Eine Frage der Vergleichbarkeit

Um die deutschen Landkreise im Thema Wirtschaftlichkeit zu vergleichen, spielte die Arbeitslosenquote eine Rolle - die Gründe dafür aber nicht. Der Salzlandkreis landete am unteren Ende des Rankings, weil die Bevölkerungszahl um mehr als einen Prozent im Jahr sank und es weniger Erwerbstätige gibt. Zur Vergleichbarkeit: Das verfügbare Einkommen privater Haushalte liegt laut Focus bei 16 149 Euro je Einwohner im Kreis und bei 25 585 Euro je Münchner - genau das könnte im Zusammenhang mit unterschiedlichen Ausgaben für Wohnen und Leben stehen.

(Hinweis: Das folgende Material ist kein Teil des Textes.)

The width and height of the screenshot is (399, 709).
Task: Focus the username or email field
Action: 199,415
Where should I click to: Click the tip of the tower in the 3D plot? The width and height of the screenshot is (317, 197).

Doch für den Focus spiegeln "die niedrigen Kosten auch unattraktive Lebensbedingungen wider". Das sieht Ex-Innenminister Manfred Püchel (SPD) anders: "Ich lebe gern in der Region Staßfurt." Der Etgerslebener warnt vor derartigen Vergleichen. "Nackte Zahlen sagen gar nichts aus." Auch Püchel erinnert an die schwierige Ausgangslage. "Wenn man sieht, was in den letzten 25 Jahren geschaffen wurde, kann man stolz sein, auf das, was wir erreicht haben. Wer vor 25 Jahren das letzte Mal hier war, erkennt die Städte und Dörfer nicht mehr wieder". So sieht es auch Rotter: "Wir sind auf einem guten Weg." Er lobt den Stadtumbauprozess im Rahmen der Internationalen Bauausstellung, dem auch der Stadtsee zu verdanken ist.

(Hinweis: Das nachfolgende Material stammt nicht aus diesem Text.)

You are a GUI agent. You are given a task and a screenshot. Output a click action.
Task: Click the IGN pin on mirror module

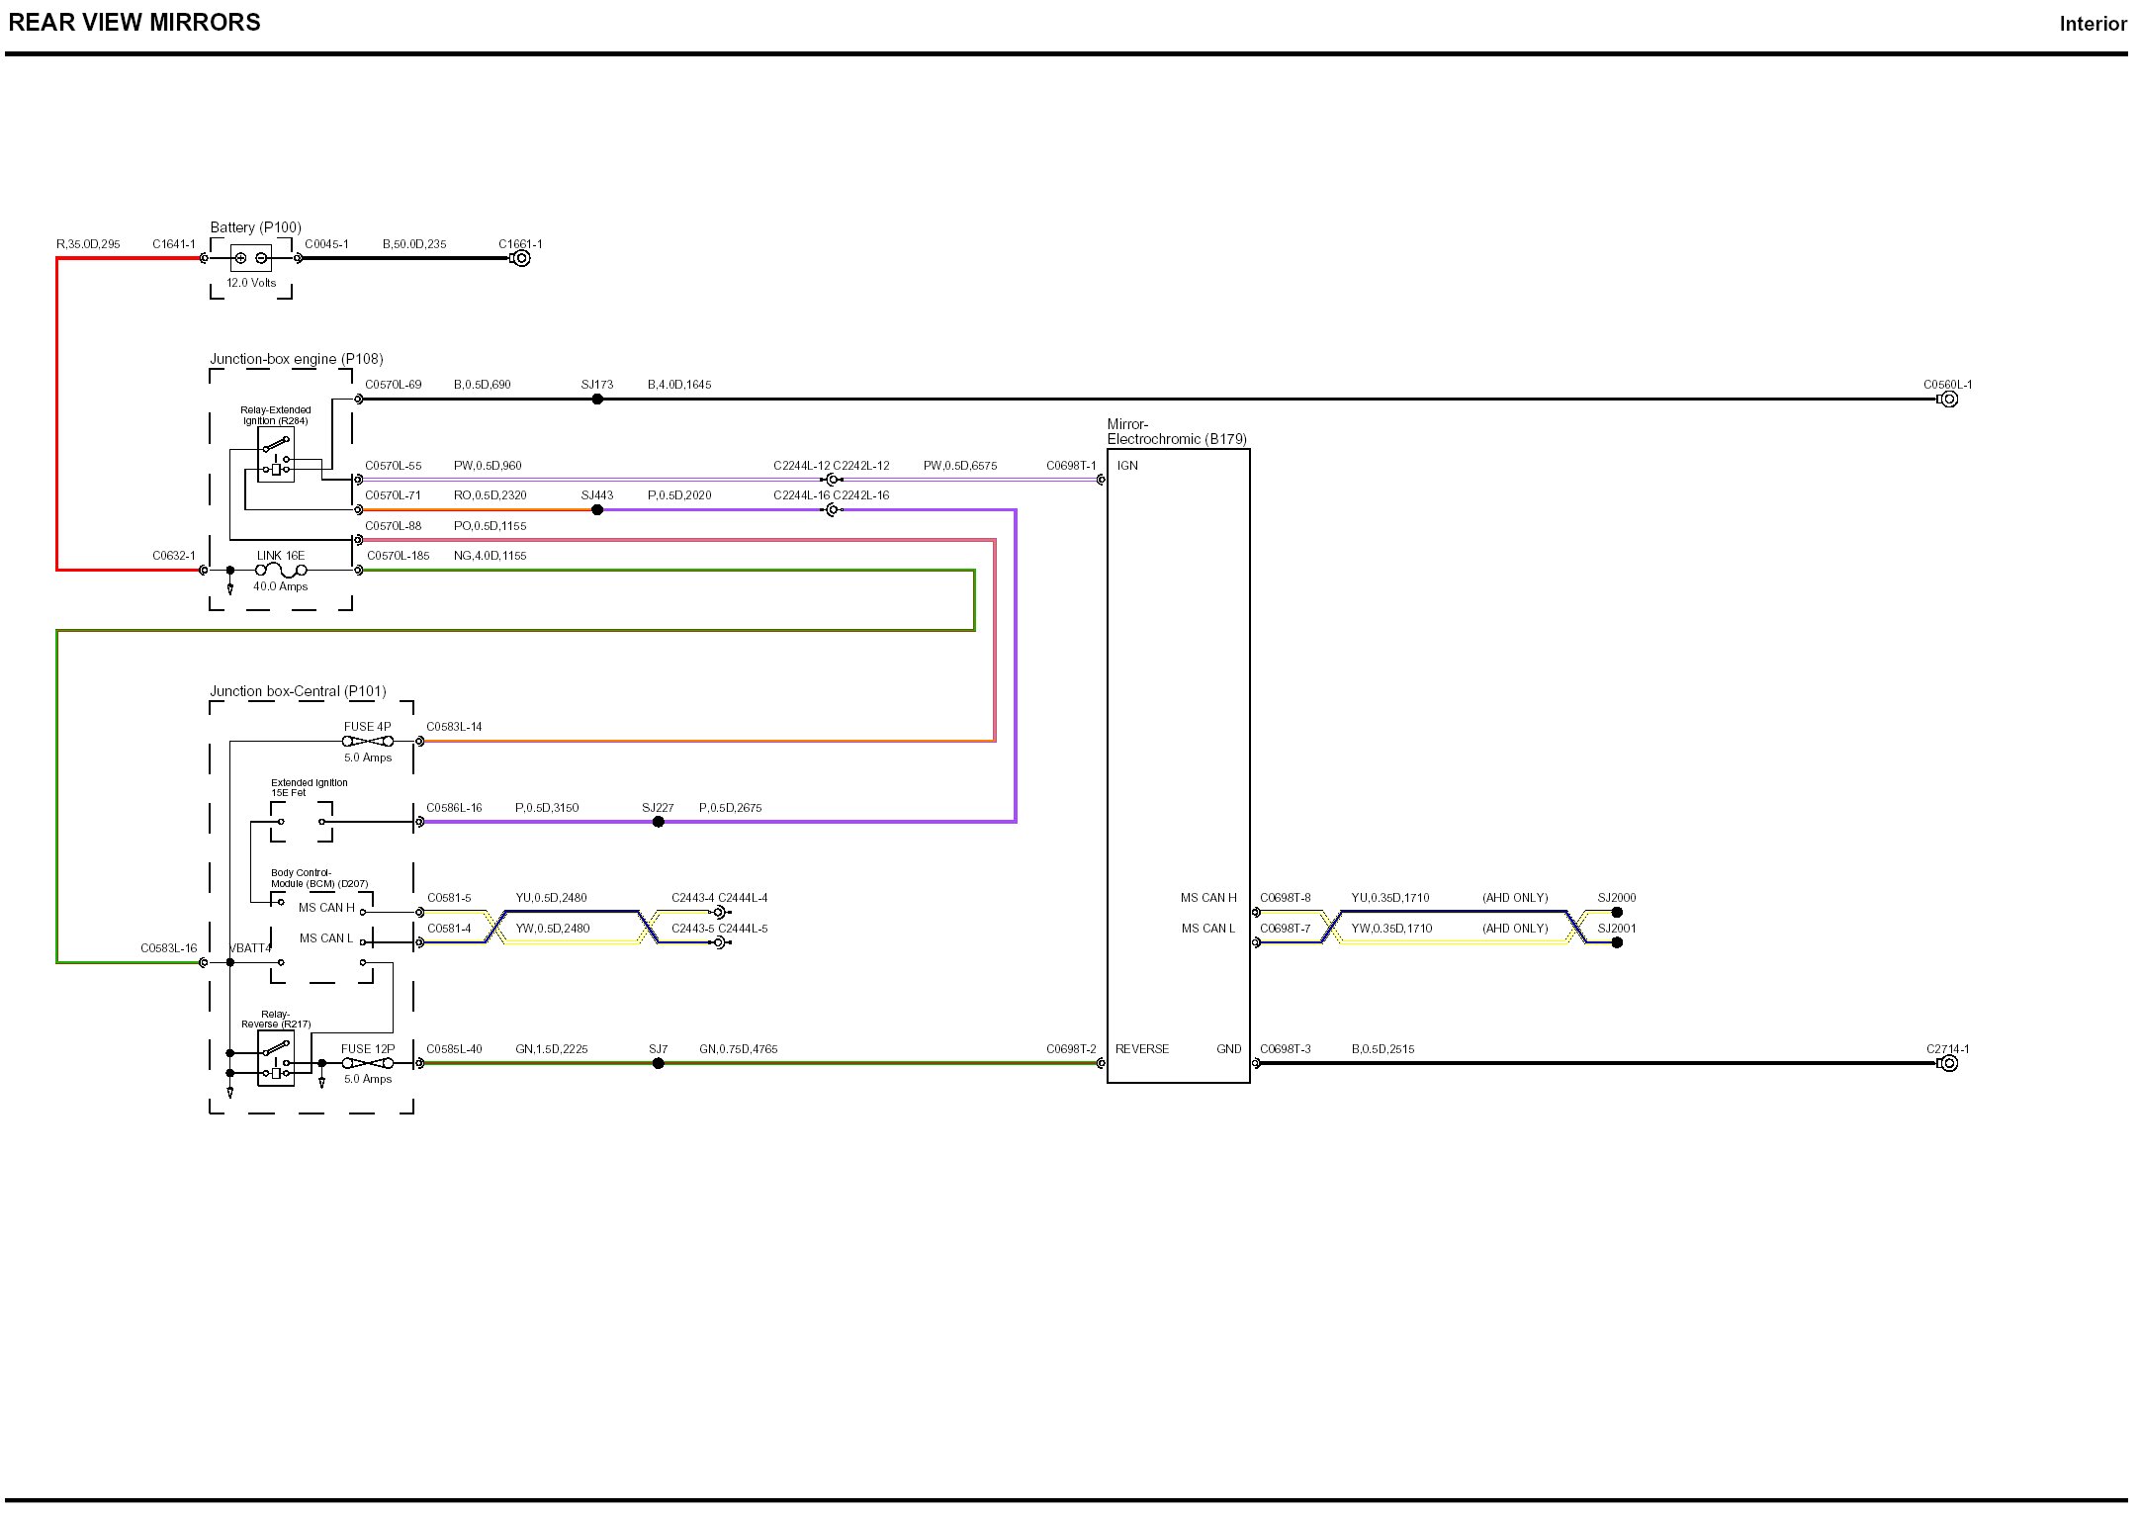click(1127, 466)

Oberbürgermeister Zok verweist in diesem Zusammenhang auf den Umbruch nach der Wende, die hohe Arbeitslosigkeit und den Verlust von mehr als 10 000 Einwohnern. Andererseits habe es enorme Anstrengungen von der Kommune, der Wohnungs- und Baugesellschaft sowie von anderen Wohnungsbesitzern gegeben, um die Gebäude auf Vordermann zu bringen und mit einem Farbanstrich zu versehen. Und dort, wo die Fassaden bröckeln, kämen nicht selten westdeutsche Grundstückeigentümer ihrer Verantwortung nicht nach.

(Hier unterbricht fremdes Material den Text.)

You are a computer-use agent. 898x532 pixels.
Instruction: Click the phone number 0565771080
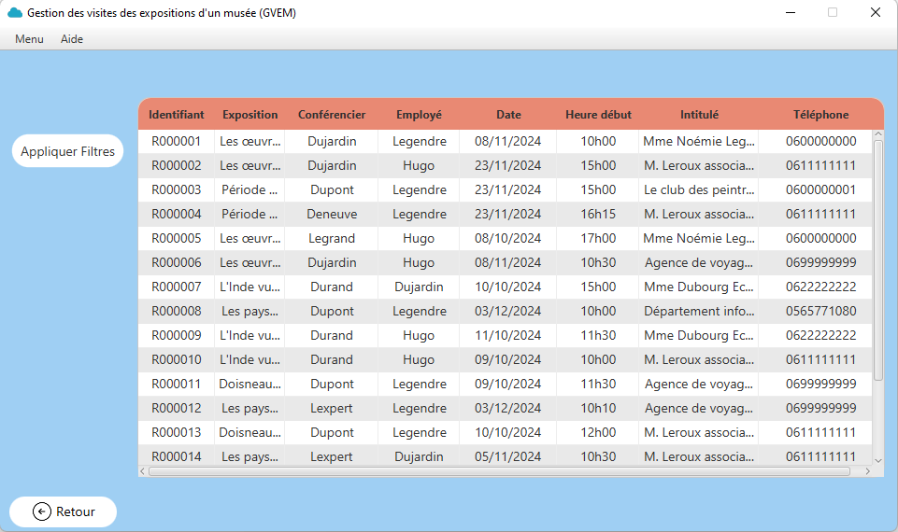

"Ich kenne sehr viele sanierte Gebäude in Staßfurt, die einen freundlichen und ansprechenden Eindruck hinterlassen", sagt Zok. Allerdings räumt der Oberbürgermeister auch ein, dass es in der Stadt auch noch Ecken gebe, die der besonderen Aufmerksamkeit bedürfen. Wenn die Focus-Autoren zynisch vom kostenlosen Parken in Staßfurt schreiben. Dann ist genau das für Zok "ein Standortvorteil, den man zur Verbesserung des Innenstadthandels beibehalten will."